OBJECTIF 1: Recopiez mot pour mot le passage du texte sur le bondage qui va de « Egon Schiele 01Agnès » à « pratiques taboues ? », ces deux bornes comprises.
OBJECTIF 2: Dans le texte sur le bondage, relevez toutes les qualités attribuées à Agnès Giard dans la phrase qui commence par « Agnès Giard, docteur en anthropologie ».
OBJECTIF 3: Écrivez la suite du texte sur le bondage, juste après sa dernière phrase.

SECTION DU DOCUMENT:
....
Egon Schiele 01Agnès Giard : «Les pratiques de bondage sont « normalisées », mais faut-il s’en réjouir ?»

Pour l’anthropologue Agnès Giard, la normalisation de pratiques au départ «déviantes» leur ôte leur part violente et perturbante. Elle craint ainsi que le développement d’ateliers de bondage fasse perdre l’«aura d’interdit» émanant de cette pratique.

Agnès Giard, docteur en anthropologie, écrivain, journaliste, auteur du blog Les 400 culs sur le site de Libération, s’est souvent penchée sur les cordes, qu’elle aimerait voir rester taboues.

Le bondage et sa version japonaise, le shibari, peuvent-ils être considérés comme des pratiques taboues ?

Depuis son apparition dans les années 50, le bondage ne cesse d’être une pratique déviante qui devient banale, qui redevient déviante… Le système récupère toujours ce qui se trouve dans les marges. A travers la notion d’interdit, de «tabou», des hommes négocient une voie d’accès au plaisir. Pour reconquérir leur part d’ombre, les pratiques doivent changer de forme. C’est le cas avec le bondage qui, dans les années 2000, s’est totalement renouvelé sous l’influence japonaise du shibari pour redevenir une pratique auréolée de bizarrerie, d’exotisme et de mystère. Nul doute cependant qu’avec les ateliers, cette pratique perde bientôt toute aura d’interdit.
....
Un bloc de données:
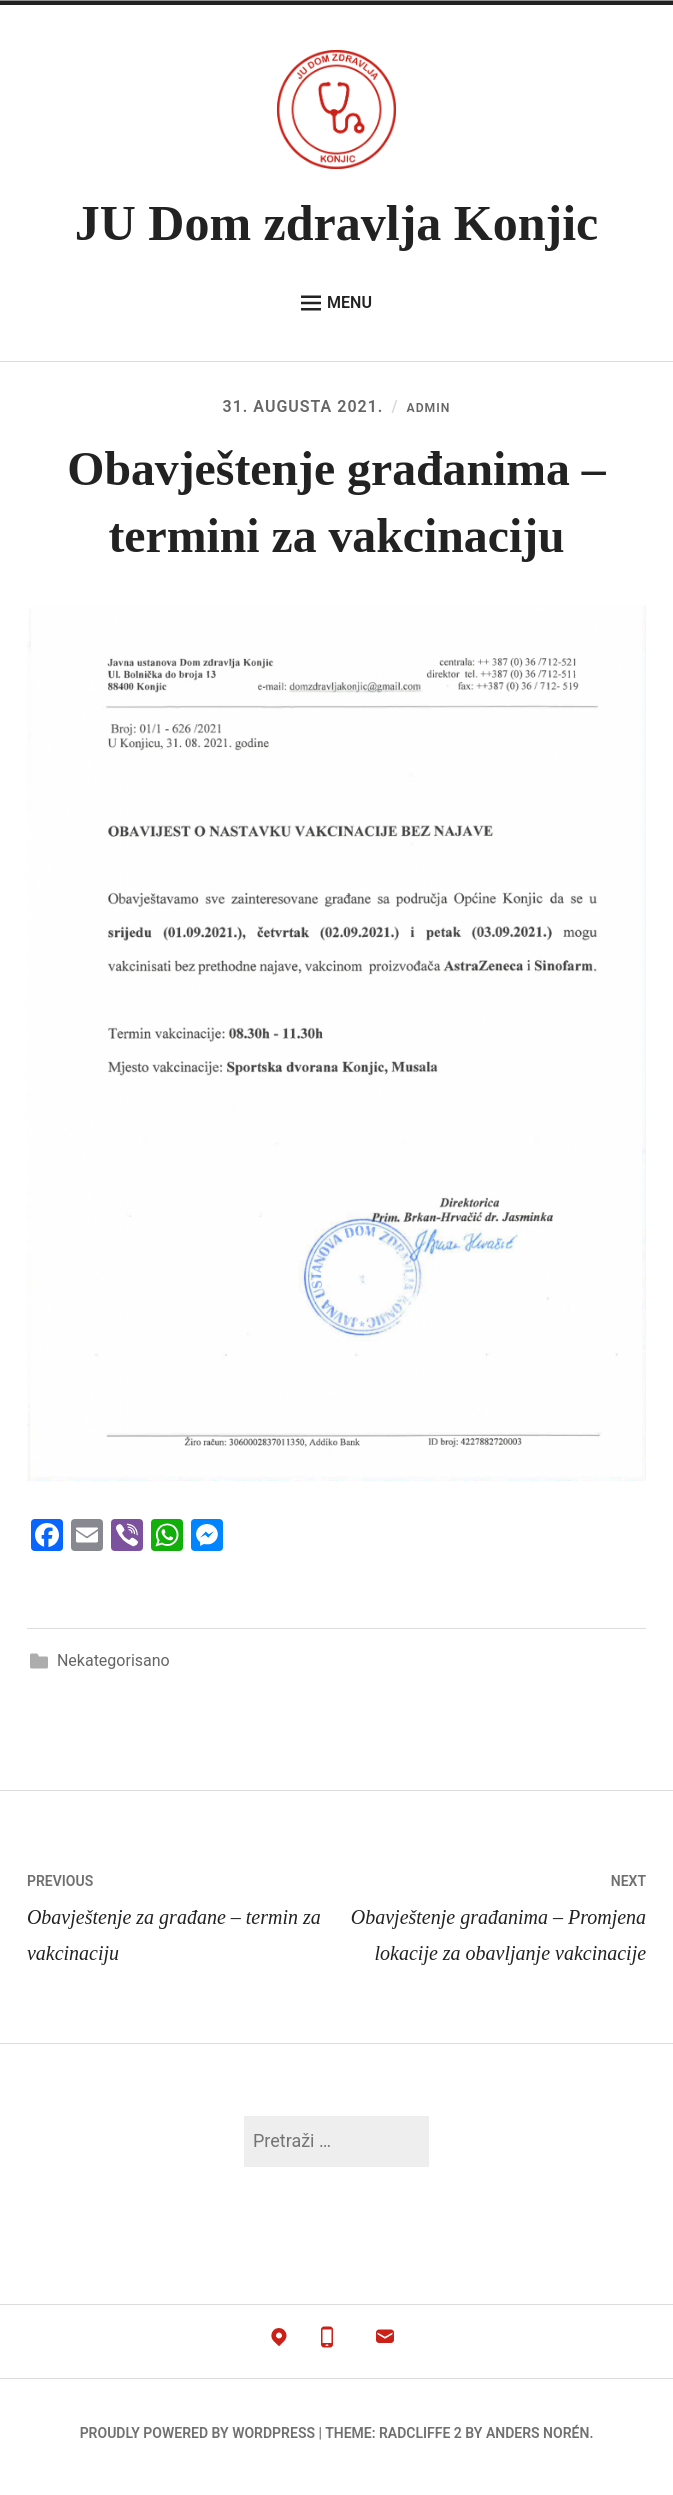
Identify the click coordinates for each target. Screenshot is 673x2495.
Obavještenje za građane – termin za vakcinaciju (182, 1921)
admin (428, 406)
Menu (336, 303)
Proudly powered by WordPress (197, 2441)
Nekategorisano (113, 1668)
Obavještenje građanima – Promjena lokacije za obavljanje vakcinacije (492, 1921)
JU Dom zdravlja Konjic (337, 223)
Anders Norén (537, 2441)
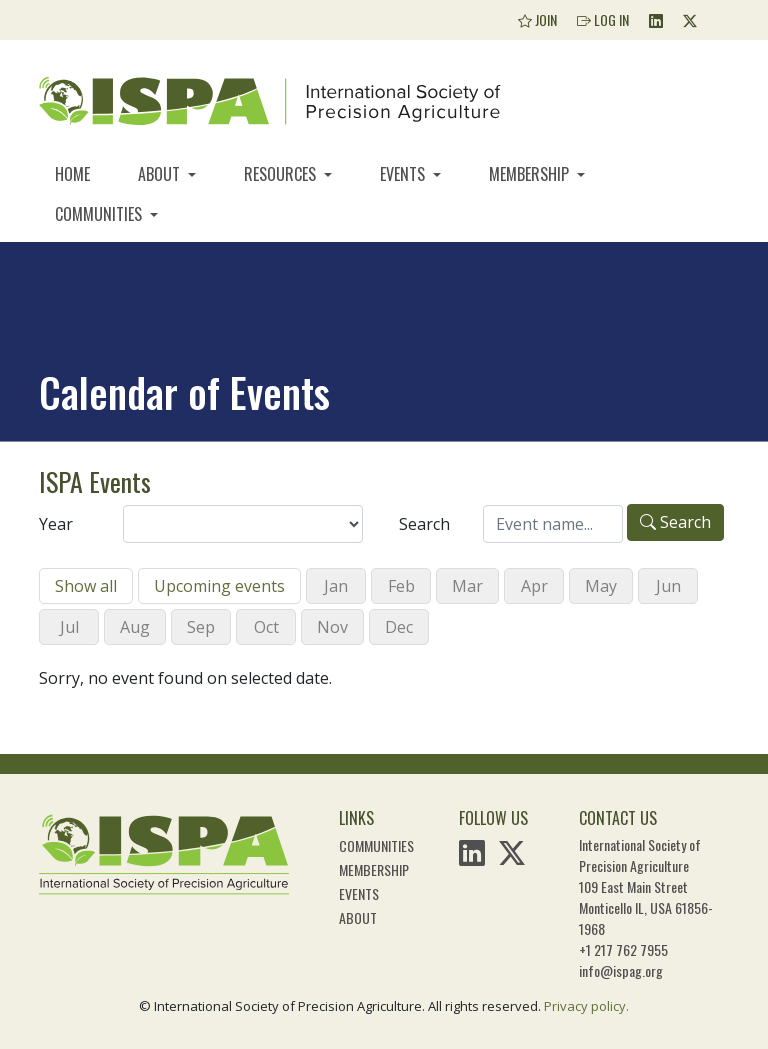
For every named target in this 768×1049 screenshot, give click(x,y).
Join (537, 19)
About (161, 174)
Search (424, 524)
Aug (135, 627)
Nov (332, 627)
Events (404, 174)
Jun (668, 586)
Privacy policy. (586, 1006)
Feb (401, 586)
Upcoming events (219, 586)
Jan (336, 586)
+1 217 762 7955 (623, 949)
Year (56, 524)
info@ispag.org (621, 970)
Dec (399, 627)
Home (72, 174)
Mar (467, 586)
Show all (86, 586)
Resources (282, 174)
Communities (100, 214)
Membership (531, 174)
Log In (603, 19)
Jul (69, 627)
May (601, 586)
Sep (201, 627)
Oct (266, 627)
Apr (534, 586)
....
RÉSULTAT 1:
Egon Schiele 01Agnès Giard : «Les pratiques de bondage sont « normalisées », mais faut-il s’en réjouir ?»

Pour l’anthropologue Agnès Giard, la normalisation de pratiques au départ «déviantes» leur ôte leur part violente et perturbante. Elle craint ainsi que le développement d’ateliers de bondage fasse perdre l’«aura d’interdit» émanant de cette pratique.

Agnès Giard, docteur en anthropologie, écrivain, journaliste, auteur du blog Les 400 culs sur le site de Libération, s’est souvent penchée sur les cordes, qu’elle aimerait voir rester taboues.

Le bondage et sa version japonaise, le shibari, peuvent-ils être considérés comme des pratiques taboues ?

RÉSULTAT 2:
- docteur en anthropologie
- écrivain
- journaliste
- auteur du blog Les 400 culs sur le site de Libération

RÉSULTAT 3:
Le shibari est enseigné dans des ateliers sur le modèle du yoga ou de la danse…

Les ateliers contribuent autant à détruire une pratique qu’à la répandre. Ils la détruisent lorsqu’ils la promeuvent en termes de bien-être, d’épanouissement personnel et de «mieux vivre» ensemble. Il y a des mots qui tuent. Surtout ceux qui visent soi-disant à «déculpabiliser» les gens, en leur faisant croire que ce qui les excite est au fond très bon pour la santé, efficace pour cimenter le couple et conforme aux standards de l’hédonisme gentil. Dans certains ateliers, les pratiques sexuelles sont enseignées en vue d’optimiser son «capital érotique». Ces discours sont un tue-l’amour. Ils mettent la sexualité au service d’une idéologie de la tiédeur, qui fait de toutes les «minorités sexuelles» autant de tribus sympathiques, ayant le droit de revendiquer leur prétendue différence pourvu que celle-ci reste dans la norme : travail-famille-bisous. Lorsqu’on enseigne aux gens que le bondage est une pratique relaxante et cool, on la castre de sa part de violence. On l’ampute de sa puissance opérative et cela finit par dégoûter les gens. Il existe heureusement d’autres lieux, dans lesquels l’usage de la corde reste brutal, vulgaire, offensant, perturbant, voire mystique.

Que cherche le quidam dans la pratique selon vous ?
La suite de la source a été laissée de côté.